DPF / Bishop

For somehow, it’s a Bishop kind of day, the kind of day when seals carry hymns to the ocean floor, from The Collected Poems. 

from At the Fishhouses / by Elizabeth Bishop

Cold dark deep and absolutely clear,
element bearable to no mortal,
to fish and to seals . . . One seal particularly
I have seen here evening after evening.
He was curious about me. He was interested in music;
like me a believer in total immersion,
so I used to sing him Baptist hymns.

DPF / Tate

For gnomes and magical thinking of all kinds, from poetryfoundation.org.

from Shroud of the Gnome / by James Tate

And what amazes me is that none of our modern inventions

surprise or interest him, even a little.

DPF / Plath

For a favorite, from poets.org.

from Tulips / by Sylvia Plath

The tulips should be behind bars like dangerous animals;
They are opening like the mouth of some great African cat,
And I am aware of my heart: it opens and closes
Its bowl of red blooms out of sheer love of me.

DPF / Ekelöf

For the moon and the sun, from The Star By My Head.

from Sung / by Gunnar Ekelöf, translated by Malena Mörling and Jonas Ellerström

The night tonight is a starry clear one.
The air is clean and cold.
The moon is searching in all things
for its lost inheritance.

DPF / Öijer

For a belated day and what we would say to our younger selves if we could, from The Star By My Head. 

from Hold Him There / by Bruno K. Öijer, translated by Malena Mörling and Jonas Ellerström

without thinking
I had phoned my childhood
listened to the dial tone that went through
and when my mom answered
I asked to speak to myself
after a long while
a seven year old boy took the receiver
and his voice pierced my heart

DPF / Collins

For the chickens near my classroom which remind me of my grandparents’ home on top of a Kentucky mountain, from Kevin’s Much-Loved Poems.

from Nostalgia/ by Billy Collins

Remember the 1340s? We were doing a dance called the Catapult.

You always wore brown, the color craze of the decade,

and I was draped in one of those capes that were popular,

the ones with unicorns and pomegranates in needlework.

DPF / Sandburg

For the silvers and golds of summer, from poets.org.

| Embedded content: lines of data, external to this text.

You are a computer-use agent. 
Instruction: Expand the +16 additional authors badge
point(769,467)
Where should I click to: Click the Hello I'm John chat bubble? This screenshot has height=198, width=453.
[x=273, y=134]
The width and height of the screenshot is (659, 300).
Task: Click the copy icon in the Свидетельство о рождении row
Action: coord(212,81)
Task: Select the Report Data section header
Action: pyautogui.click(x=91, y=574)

from Back Yard / by Carl Sandburg

Shine on, O moon of summer.
Shine to the leaves of grass, catalpa and oak,
All silver under your rain to-night.

DPF / Gregg

For the simple things, from Poem A Day, on the page for August 16.

from Alma in the Dark / by Linda Gregg (1942-)

He does not wake. Her heart in its nest
sings foolishly. It is awake and happy
and useless at the same time.

DPF / Sandburg

For our family’s last night of out-of-school summer tonight, from poets.org.

from Summer Stars / by Carl Sandburg

Bend low again, night of summer stars.
So near you are, sky of summer stars

DPF / Frost

For looking into pools of water and seeing things and other summer pastimes, from poets.org.

from For Once, Then, Something / by Robert Frost

Water came to rebuke the too clear water.
One drop fell from a fern, and lo, a ripple
Shook whatever it was lay there at bottom,
Blurred it, blotted it out.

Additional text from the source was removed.